• [Stored data]:
-- -- --

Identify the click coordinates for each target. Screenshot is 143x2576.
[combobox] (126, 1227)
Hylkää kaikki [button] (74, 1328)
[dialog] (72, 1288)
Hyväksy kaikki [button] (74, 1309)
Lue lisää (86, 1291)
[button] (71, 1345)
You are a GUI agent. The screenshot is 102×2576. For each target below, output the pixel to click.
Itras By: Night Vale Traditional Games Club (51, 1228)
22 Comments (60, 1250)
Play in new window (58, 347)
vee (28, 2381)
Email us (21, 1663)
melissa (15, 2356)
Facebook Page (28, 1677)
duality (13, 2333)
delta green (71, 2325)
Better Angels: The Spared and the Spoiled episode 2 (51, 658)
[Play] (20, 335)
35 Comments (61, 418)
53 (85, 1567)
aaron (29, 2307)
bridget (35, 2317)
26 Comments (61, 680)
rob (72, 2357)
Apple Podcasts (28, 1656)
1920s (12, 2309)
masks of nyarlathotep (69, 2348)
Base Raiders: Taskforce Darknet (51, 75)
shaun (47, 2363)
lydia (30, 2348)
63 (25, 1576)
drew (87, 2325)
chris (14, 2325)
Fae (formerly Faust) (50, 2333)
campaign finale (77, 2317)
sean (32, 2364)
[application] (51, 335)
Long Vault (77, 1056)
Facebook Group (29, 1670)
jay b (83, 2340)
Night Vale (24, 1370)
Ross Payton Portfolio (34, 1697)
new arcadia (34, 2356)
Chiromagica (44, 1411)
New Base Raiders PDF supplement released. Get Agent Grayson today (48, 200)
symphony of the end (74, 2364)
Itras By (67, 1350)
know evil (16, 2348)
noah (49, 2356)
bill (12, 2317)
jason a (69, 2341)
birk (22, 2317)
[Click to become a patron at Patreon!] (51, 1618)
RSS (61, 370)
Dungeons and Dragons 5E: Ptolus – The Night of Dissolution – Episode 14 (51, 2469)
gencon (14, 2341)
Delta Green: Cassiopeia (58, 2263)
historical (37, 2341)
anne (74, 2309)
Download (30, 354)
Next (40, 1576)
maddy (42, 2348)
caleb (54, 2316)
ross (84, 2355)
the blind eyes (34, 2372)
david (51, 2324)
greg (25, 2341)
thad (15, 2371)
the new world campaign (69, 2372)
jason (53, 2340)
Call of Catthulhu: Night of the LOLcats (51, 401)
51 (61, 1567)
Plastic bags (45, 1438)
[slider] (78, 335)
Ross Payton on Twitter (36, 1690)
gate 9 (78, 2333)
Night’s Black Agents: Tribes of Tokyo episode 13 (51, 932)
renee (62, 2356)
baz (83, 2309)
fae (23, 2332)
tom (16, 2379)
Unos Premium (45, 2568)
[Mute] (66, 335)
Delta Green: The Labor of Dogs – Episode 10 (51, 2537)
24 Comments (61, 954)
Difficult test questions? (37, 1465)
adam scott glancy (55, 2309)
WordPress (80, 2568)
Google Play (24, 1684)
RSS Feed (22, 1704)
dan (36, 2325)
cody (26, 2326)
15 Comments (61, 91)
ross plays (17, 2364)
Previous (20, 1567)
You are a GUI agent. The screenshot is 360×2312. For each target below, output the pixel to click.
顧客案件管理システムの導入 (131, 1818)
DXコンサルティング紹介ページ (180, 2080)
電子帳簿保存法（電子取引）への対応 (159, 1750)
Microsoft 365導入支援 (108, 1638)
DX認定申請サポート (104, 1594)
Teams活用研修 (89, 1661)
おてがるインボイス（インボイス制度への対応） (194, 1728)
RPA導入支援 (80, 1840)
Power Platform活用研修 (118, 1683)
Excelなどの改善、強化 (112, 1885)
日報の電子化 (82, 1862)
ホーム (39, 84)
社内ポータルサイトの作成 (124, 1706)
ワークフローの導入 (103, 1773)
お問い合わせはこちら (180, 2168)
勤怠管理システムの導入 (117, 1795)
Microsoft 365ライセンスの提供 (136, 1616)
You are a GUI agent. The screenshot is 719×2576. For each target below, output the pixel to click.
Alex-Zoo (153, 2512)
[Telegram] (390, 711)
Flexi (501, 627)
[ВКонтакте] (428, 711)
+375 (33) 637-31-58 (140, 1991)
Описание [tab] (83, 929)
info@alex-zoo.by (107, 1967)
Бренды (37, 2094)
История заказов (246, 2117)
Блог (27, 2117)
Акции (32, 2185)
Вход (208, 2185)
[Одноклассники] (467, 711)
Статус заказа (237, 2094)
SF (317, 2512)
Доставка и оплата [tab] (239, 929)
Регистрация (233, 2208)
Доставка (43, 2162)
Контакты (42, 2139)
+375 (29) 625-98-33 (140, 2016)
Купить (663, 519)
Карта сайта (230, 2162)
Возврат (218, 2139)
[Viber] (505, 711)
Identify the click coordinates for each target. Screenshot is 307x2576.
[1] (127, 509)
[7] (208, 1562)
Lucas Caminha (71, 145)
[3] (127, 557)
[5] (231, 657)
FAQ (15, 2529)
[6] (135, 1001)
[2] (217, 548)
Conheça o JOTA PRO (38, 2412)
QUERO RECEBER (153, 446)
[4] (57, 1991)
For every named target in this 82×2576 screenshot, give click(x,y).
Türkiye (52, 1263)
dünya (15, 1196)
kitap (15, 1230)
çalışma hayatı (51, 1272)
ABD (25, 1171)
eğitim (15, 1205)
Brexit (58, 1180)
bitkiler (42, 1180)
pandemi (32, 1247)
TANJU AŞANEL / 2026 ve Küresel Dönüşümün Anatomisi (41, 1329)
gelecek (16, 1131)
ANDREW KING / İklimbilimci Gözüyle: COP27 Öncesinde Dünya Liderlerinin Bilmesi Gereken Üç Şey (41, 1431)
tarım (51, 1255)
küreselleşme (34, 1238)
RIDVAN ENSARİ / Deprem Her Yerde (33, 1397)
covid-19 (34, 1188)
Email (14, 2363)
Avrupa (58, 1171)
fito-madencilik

-- -- --

• [TASK PROMPT]:
When the word "Night" occurs in a line above, list that line.

• [COMPLETED TASK]:
Itras By: Night Vale Traditional Games Club (51, 1228)
Night Vale (24, 1370)
Dungeons and Dragons 5E: Ptolus – The Night of Dissolution – Episode 14 (51, 2469)
Call of Catthulhu: Night of the LOLcats (51, 401)
Night’s Black Agents: Tribes of Tokyo episode 13 (51, 932)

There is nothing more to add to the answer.